_Pixel coordinate grounding data:_
● ● ● ● ● ● ●
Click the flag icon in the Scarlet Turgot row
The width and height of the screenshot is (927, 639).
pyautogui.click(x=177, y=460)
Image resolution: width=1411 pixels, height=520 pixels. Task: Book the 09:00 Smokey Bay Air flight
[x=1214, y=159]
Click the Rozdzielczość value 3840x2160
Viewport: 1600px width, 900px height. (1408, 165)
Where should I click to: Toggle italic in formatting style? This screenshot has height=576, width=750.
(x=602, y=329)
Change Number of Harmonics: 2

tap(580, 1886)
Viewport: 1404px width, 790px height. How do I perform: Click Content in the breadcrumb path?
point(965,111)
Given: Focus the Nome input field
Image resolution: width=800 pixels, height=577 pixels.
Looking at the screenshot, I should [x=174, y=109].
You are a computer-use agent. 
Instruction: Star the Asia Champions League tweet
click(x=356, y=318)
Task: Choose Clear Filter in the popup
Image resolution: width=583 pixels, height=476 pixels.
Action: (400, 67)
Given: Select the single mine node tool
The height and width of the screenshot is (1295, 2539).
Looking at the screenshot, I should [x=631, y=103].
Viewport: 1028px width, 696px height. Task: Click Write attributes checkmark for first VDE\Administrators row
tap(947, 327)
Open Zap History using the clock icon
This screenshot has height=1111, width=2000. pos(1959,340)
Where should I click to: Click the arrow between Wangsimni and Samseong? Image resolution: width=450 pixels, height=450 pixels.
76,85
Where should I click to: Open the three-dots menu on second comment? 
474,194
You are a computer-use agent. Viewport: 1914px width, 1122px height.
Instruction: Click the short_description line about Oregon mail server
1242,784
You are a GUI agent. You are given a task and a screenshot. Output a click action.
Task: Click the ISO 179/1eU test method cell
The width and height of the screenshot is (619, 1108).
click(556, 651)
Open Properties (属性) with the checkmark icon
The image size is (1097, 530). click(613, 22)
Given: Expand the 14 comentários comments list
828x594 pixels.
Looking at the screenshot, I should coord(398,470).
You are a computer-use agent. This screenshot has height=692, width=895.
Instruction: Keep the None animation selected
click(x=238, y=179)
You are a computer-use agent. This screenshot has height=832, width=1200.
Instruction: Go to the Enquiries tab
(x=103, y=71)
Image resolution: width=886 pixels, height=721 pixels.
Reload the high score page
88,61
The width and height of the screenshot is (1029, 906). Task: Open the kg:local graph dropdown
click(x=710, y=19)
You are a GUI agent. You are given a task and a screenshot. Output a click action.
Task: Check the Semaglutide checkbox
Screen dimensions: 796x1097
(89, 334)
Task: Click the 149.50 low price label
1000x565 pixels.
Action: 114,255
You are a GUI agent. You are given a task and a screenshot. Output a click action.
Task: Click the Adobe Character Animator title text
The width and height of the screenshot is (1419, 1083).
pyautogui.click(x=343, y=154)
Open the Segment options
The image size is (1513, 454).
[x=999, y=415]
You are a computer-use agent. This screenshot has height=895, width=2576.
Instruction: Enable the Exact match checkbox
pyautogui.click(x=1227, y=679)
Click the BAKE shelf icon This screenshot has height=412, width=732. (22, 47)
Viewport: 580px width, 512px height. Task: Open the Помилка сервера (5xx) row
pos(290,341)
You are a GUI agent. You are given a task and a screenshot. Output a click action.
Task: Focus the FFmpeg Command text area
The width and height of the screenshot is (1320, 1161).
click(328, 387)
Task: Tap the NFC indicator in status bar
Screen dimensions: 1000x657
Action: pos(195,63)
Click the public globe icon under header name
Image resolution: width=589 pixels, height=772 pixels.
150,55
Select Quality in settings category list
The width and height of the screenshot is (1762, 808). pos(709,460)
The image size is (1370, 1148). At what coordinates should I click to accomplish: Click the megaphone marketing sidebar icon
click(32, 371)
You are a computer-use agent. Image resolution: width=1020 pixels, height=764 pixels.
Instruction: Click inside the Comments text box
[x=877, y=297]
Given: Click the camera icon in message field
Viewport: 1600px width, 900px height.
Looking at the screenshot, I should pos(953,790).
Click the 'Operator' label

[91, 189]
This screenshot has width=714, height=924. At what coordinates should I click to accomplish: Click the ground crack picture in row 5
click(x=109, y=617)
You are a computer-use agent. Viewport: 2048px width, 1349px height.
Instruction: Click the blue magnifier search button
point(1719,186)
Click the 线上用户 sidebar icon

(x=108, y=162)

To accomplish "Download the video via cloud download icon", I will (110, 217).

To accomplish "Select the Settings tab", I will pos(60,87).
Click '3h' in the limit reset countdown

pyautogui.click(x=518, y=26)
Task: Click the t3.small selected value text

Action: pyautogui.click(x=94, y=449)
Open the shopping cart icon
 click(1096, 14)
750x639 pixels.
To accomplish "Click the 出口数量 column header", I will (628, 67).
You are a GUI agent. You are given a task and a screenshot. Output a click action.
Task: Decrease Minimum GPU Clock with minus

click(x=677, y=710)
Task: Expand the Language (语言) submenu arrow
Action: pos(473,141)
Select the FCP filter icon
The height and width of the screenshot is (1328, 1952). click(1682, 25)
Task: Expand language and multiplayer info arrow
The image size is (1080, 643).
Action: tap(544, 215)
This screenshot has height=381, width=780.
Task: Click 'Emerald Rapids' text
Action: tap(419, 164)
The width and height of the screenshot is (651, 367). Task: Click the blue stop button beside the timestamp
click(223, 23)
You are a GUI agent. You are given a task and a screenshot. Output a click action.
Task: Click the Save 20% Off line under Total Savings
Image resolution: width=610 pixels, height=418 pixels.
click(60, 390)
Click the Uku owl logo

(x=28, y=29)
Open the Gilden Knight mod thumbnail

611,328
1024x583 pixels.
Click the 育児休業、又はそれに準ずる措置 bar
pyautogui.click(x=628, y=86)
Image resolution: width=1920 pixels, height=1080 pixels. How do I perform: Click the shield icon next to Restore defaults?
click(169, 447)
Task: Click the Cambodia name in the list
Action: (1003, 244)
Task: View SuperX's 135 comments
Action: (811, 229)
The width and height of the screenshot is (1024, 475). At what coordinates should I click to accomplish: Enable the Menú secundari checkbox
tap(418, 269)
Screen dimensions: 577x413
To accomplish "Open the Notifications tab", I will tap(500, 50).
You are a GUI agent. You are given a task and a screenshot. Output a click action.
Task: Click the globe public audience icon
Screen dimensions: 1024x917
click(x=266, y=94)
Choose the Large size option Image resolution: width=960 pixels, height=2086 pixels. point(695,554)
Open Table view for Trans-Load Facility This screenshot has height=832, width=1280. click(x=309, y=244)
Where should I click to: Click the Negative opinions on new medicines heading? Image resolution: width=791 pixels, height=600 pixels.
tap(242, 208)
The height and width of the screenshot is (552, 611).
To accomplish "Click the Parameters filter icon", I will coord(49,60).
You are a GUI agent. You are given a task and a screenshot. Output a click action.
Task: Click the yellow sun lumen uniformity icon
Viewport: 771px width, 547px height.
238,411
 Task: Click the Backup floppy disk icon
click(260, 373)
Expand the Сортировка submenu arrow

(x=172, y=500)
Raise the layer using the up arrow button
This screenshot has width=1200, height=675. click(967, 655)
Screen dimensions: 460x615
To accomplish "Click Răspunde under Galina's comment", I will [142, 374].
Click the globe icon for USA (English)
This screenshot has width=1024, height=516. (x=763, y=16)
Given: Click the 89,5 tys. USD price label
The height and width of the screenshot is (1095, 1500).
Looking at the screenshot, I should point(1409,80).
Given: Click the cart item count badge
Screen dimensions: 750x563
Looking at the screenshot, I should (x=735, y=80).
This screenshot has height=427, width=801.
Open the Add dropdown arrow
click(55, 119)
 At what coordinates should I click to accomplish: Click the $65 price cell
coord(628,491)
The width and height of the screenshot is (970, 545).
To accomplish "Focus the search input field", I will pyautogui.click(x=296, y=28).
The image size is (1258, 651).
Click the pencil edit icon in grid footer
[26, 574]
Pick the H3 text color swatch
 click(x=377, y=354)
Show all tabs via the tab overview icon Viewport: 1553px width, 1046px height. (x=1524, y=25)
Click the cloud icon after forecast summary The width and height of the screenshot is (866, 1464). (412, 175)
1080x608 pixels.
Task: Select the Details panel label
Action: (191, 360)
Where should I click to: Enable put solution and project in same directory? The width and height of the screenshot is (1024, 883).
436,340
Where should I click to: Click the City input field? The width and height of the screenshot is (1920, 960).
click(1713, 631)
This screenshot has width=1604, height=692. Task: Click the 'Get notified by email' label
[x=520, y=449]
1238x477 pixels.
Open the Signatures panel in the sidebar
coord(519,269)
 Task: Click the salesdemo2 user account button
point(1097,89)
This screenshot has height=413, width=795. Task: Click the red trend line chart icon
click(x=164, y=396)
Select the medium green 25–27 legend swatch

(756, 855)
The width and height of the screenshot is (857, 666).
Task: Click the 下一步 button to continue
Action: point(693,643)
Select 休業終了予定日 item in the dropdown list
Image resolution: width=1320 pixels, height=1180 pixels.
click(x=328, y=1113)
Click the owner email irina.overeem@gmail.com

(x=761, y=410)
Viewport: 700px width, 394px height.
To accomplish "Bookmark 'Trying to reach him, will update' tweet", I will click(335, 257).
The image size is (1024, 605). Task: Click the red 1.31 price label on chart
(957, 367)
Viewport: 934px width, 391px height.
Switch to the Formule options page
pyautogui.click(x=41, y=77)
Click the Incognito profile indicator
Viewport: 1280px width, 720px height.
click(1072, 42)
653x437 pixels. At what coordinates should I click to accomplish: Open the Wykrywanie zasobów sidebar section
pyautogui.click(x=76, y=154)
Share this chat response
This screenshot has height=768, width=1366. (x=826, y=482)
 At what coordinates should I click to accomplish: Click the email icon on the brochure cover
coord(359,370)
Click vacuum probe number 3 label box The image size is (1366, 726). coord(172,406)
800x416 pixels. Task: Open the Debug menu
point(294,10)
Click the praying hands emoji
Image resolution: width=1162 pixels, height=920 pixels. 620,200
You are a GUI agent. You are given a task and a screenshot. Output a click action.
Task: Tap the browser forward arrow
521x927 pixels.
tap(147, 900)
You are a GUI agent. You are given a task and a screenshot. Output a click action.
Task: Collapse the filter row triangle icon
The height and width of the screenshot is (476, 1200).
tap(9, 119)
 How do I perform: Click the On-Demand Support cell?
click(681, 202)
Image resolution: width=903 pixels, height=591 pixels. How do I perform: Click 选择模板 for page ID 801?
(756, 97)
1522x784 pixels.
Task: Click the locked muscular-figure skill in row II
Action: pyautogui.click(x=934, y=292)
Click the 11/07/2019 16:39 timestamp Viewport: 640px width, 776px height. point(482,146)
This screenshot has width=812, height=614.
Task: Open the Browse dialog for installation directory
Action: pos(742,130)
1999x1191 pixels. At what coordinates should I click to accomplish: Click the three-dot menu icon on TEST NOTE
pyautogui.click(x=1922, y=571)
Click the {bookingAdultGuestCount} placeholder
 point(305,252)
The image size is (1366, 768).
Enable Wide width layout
● ● ● ● ● ● ●
_TASK DESCRIPTION:_
Among the lines above, find the ones containing "Focus" and copy them.

_RESPONSE BELOW:_
Given: Focus the Nome input field
Task: Focus the FFmpeg Command text area
To accomplish "Focus the search input field", I will pyautogui.click(x=296, y=28).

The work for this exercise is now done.